4/22/15 - A Book Based On Its Cover

I'm using up all of my "get out of limbo free" cards, but this one was definitely worth more than the last one!


Girls Like Us was more of a wild card than Guy In Real Life. The cover isn't that descriptive, and neither is the title. I'm still trying to figure out why I picked it up. Maybe because it was small.

It is a short, tidy little book that I read in a little over an hour, all told. It is not a tidy story, as I found out, and as you can find out with a quick glance at its Goodreads description.

Quincy and Biddy are both graduates of their high school’s special ed program, but they couldn’t be more different: suspicious Quincy faces the world with her fists up, while gentle Biddy is frightened to step outside her front door.

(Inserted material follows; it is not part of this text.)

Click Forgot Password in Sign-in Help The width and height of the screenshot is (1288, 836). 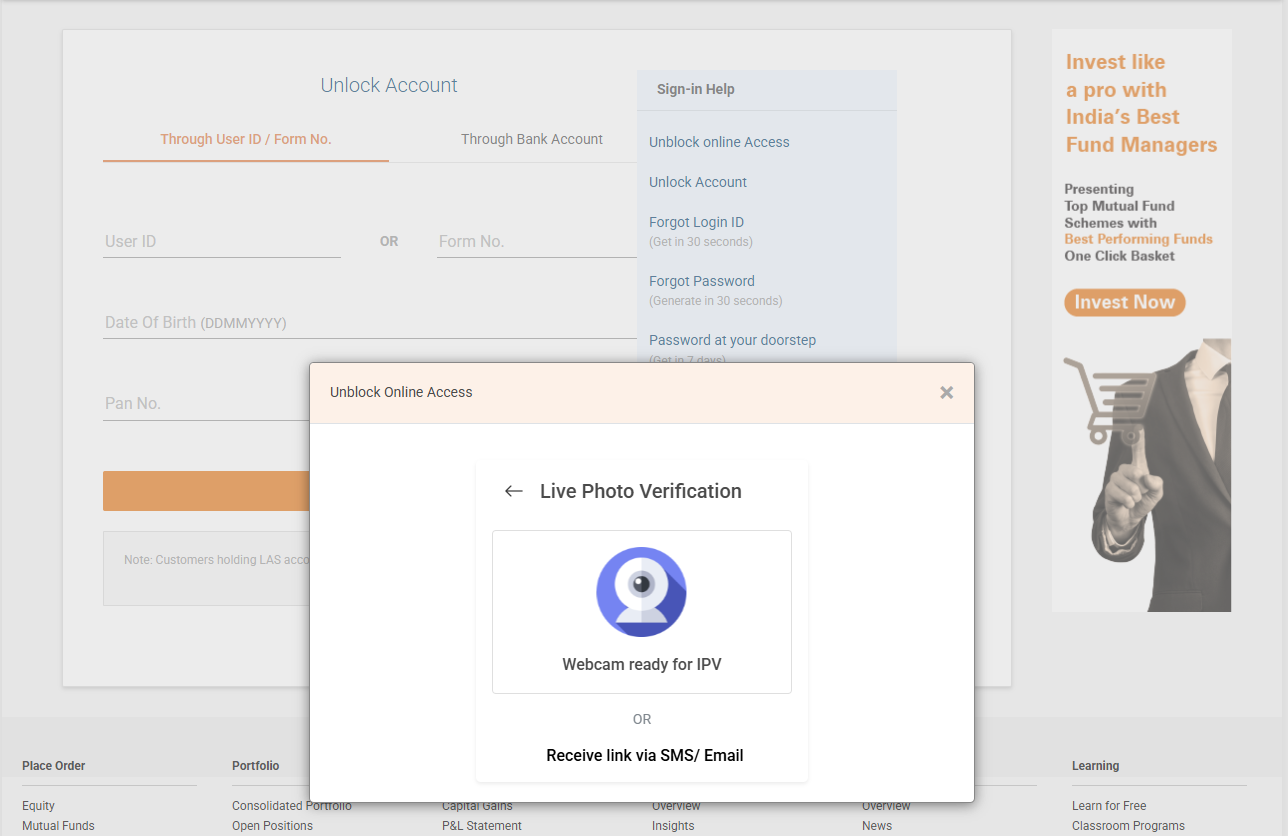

When they’re thrown together as roommates in their first "real world" apartment, it initially seems to be an uneasy fit. But as Biddy’s past resurfaces and Quincy faces a harrowing experience that no one should have to go through alone, the two of them realize that they might have more in common than they thought — and more important, that they might be able to help each other move forward.

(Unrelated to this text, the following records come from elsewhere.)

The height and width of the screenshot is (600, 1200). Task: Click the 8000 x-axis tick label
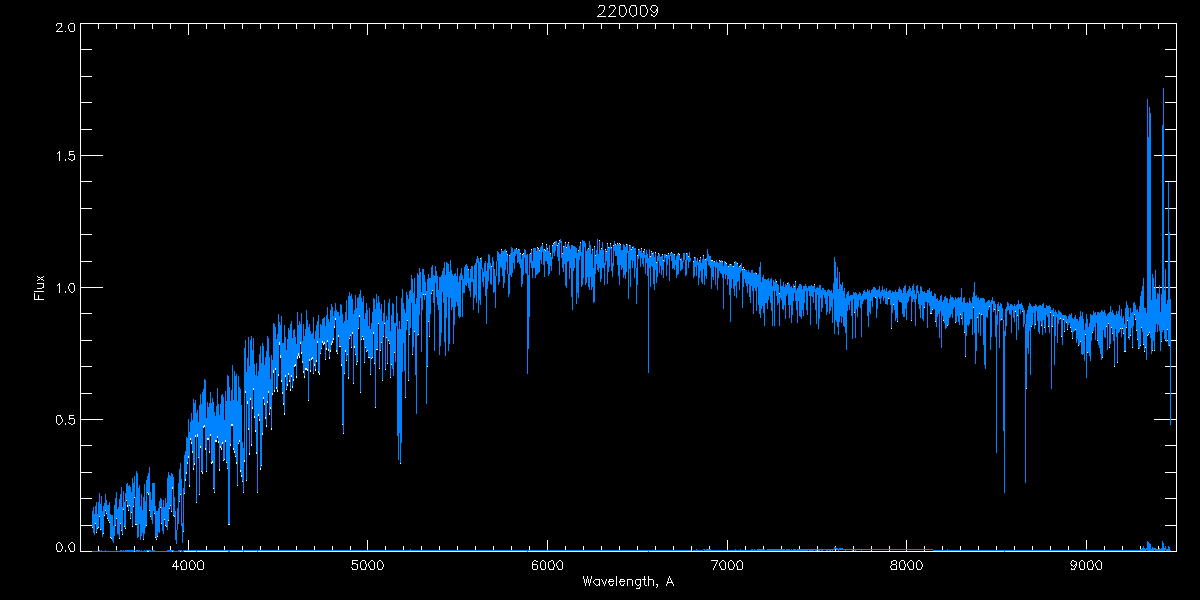907,565
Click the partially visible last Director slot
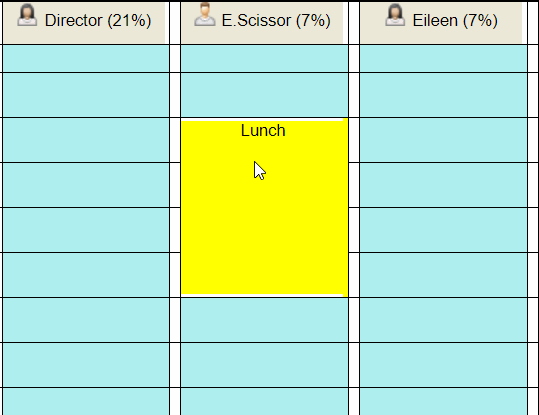 pyautogui.click(x=86, y=402)
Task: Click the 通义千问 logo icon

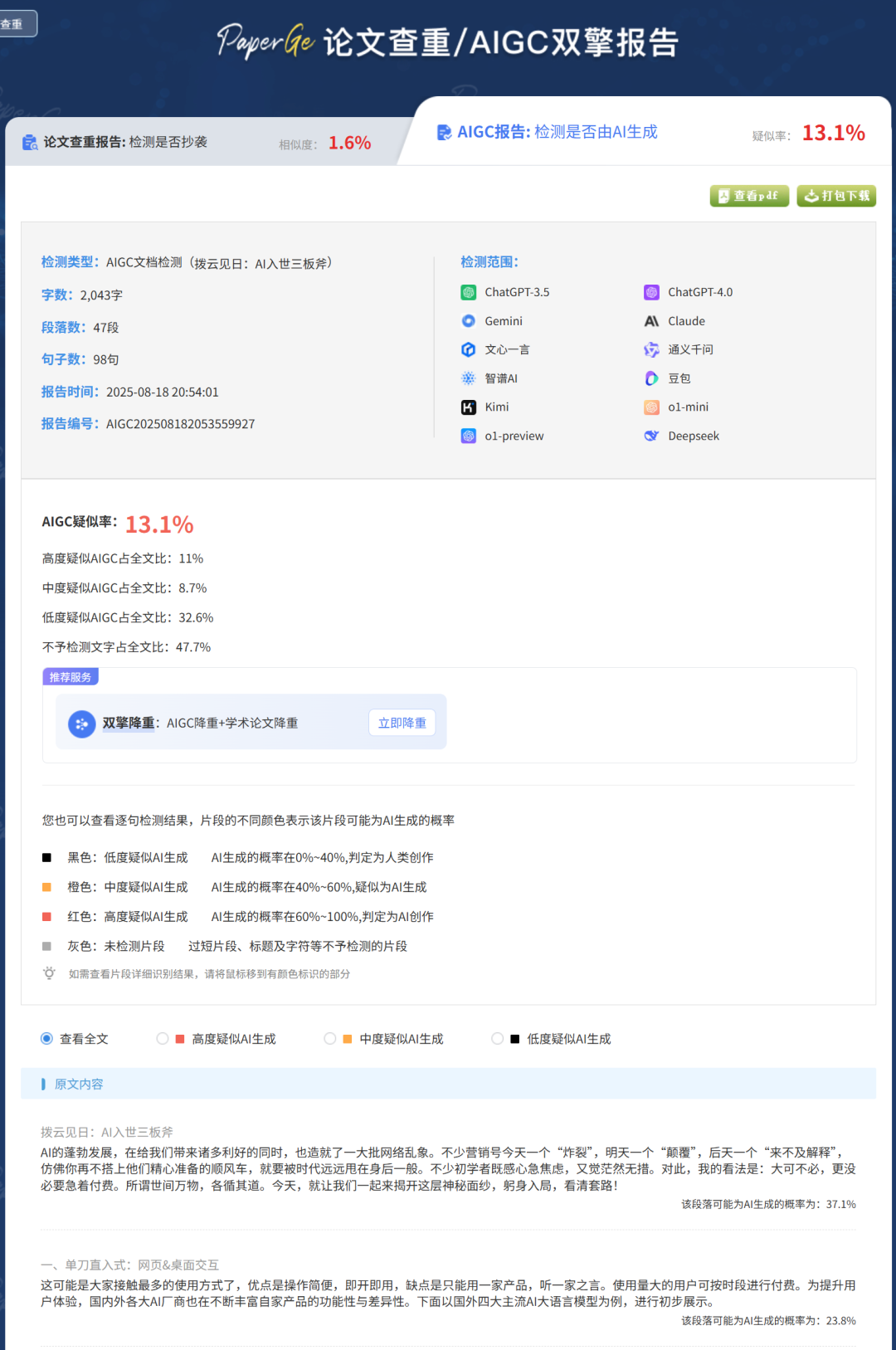Action: tap(652, 349)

I've never had experience with the kind of situation that Giles describes from the perspectives of Biddy and Quincy, and I don't know of any first- or secondhand knowledge that Giles might have, so I don't know how much justice she does to this kind of story. But from a purely storytelling perspective, Giles does not do too badly. There's an interesting tension between the two leads, and there are enough divergences from cliche that made me keep reading when I might have gotten bored instead. There are plenty of conversations that highlight all sorts of social issues - race, class, education, even a couple gender conversations. Nothing felt overly heavy-handed (a little bit, but not overly), and the characters are well-drawn enough to make the conversations unbiased.

What isn't balanced or well-drawn is Giles's attempts at writing voice. As other reviewers have noted, Biddy and Quincy have almost exactly the same voice, especially at the beginning, when readers have to distinguish two first-person perspectives right off the bat. It's not just that they have the same sort of thoughts, it's that they have almost the same accents. Maybe that's how it works in Texas, but it seems unlikely. It's jarring sometimes and I often had to check back to chapter headings multiple times to remember who was talking.

Another warning: there are pretty intense and explicit descriptions of and conversations about rape/sexual abuse. Seriously. Young readers and people sensitive to this should probably not read Girls Like Us.

Flaws taken into account, I did enjoy Girls Like Us. It was, for all its bleak situations and character development, an oddly charming little story about three women coming together as the kind of family they need. I do recommend it, with significant reservations.